Stored records:
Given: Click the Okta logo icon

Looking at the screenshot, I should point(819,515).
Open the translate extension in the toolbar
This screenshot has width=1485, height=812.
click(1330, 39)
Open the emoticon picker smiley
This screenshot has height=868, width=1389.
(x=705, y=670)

» WHAT IS REQUIRED
The records above should be copied out again in full, exactly as they appear.

» RESPONSE TO THIS TASK
Given: Click the Okta logo icon

Looking at the screenshot, I should point(819,515).
Open the translate extension in the toolbar
This screenshot has width=1485, height=812.
click(1330, 39)
Open the emoticon picker smiley
This screenshot has height=868, width=1389.
(x=705, y=670)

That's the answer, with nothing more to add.